Problem to work on
Within the listing that follows, reproduce exactly the lines starting at the line with "Instruction: Click the TAP tempo button" and ending at the line with "The width and", inclusive, and only those. Pictures are dropped.

Data for this task
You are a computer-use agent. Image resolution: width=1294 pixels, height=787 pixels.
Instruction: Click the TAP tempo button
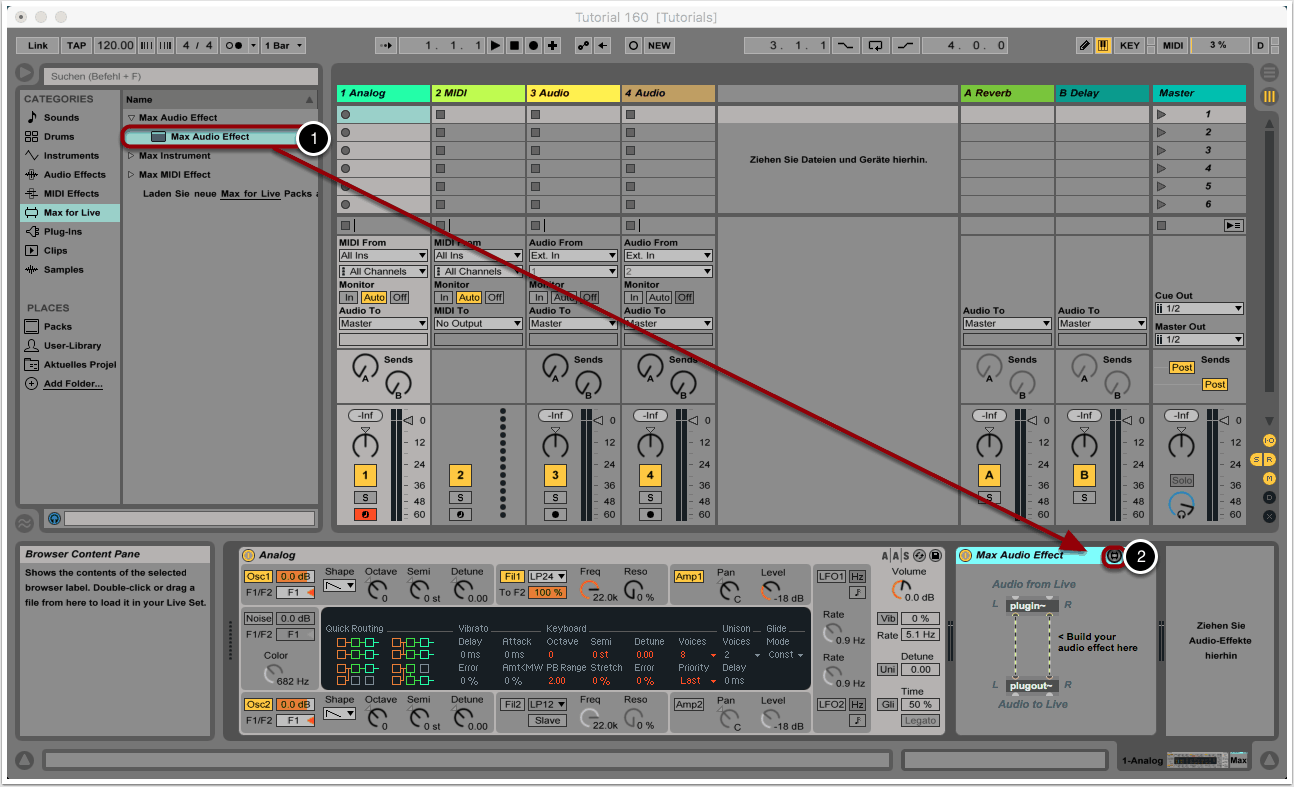pos(76,46)
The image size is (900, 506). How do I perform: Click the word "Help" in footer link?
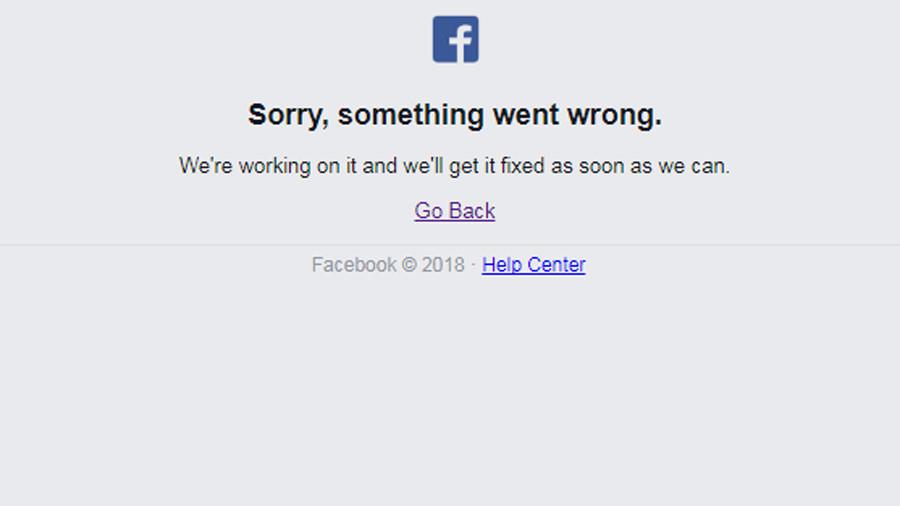pyautogui.click(x=502, y=265)
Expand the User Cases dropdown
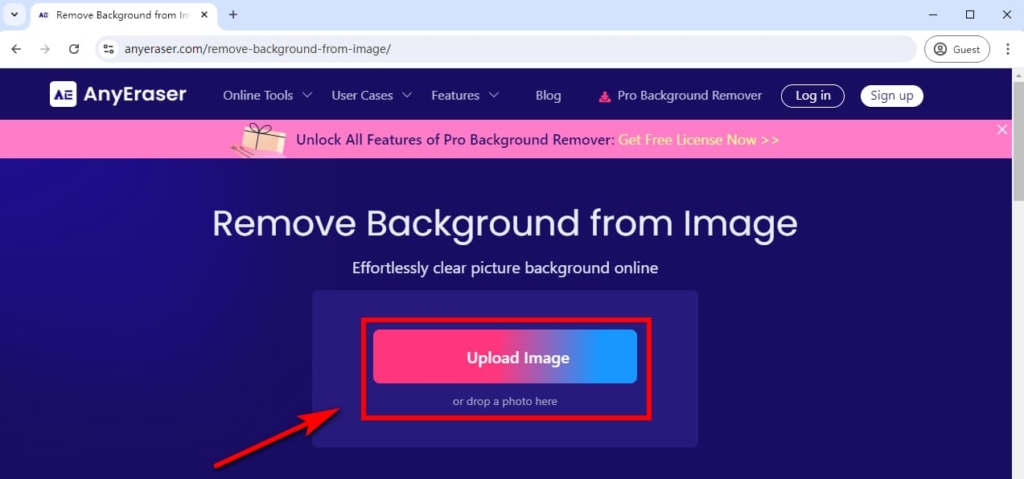This screenshot has height=479, width=1024. (x=371, y=96)
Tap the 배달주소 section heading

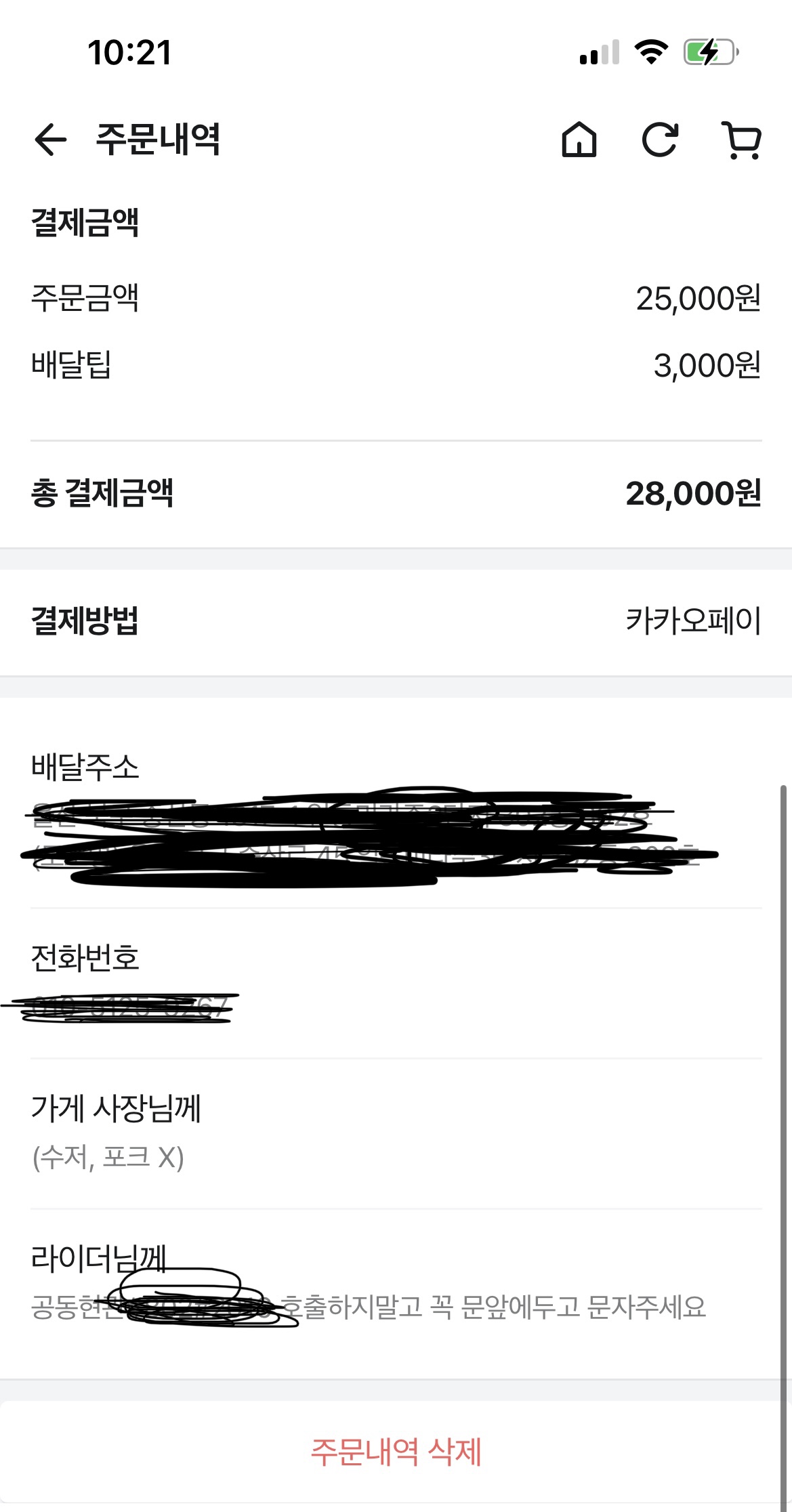click(x=85, y=768)
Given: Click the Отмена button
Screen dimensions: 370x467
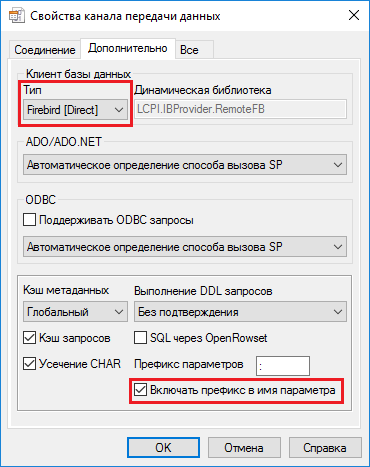Looking at the screenshot, I should (x=244, y=448).
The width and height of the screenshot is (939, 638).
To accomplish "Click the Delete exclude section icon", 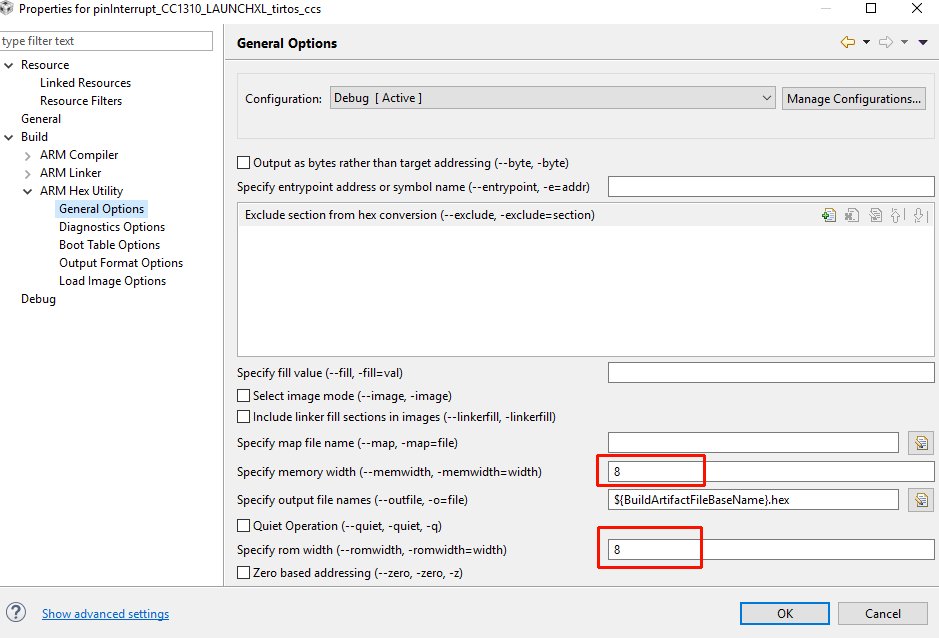I will click(x=852, y=215).
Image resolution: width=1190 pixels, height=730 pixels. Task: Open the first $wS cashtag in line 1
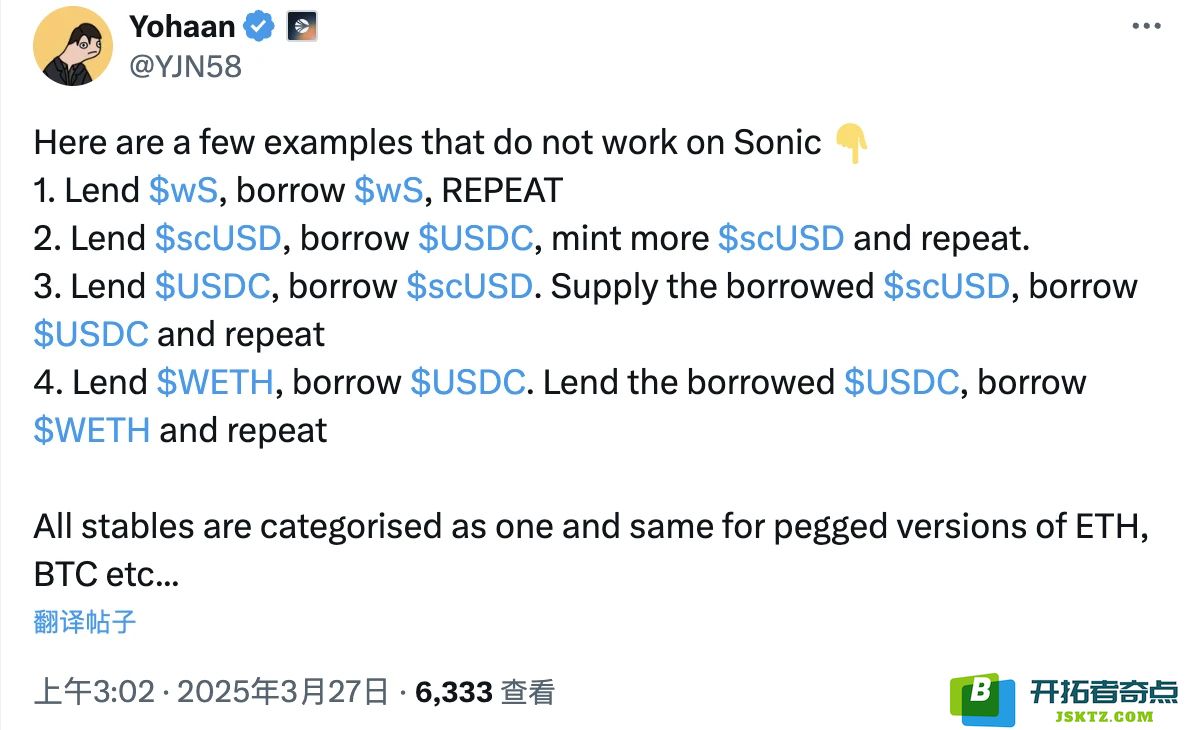[x=184, y=190]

Response
Instruction: Click the TAP tempo button
pos(76,46)
The image size is (900, 506). How do I perform: Click the word "Help" in footer link?
pyautogui.click(x=502, y=265)
Expand the User Cases dropdown
This screenshot has height=479, width=1024. (x=371, y=96)
Tap the 배달주소 section heading

click(x=85, y=768)
Given: Click the Отмена button
Screen dimensions: 370x467
Looking at the screenshot, I should (x=244, y=448).
The width and height of the screenshot is (939, 638).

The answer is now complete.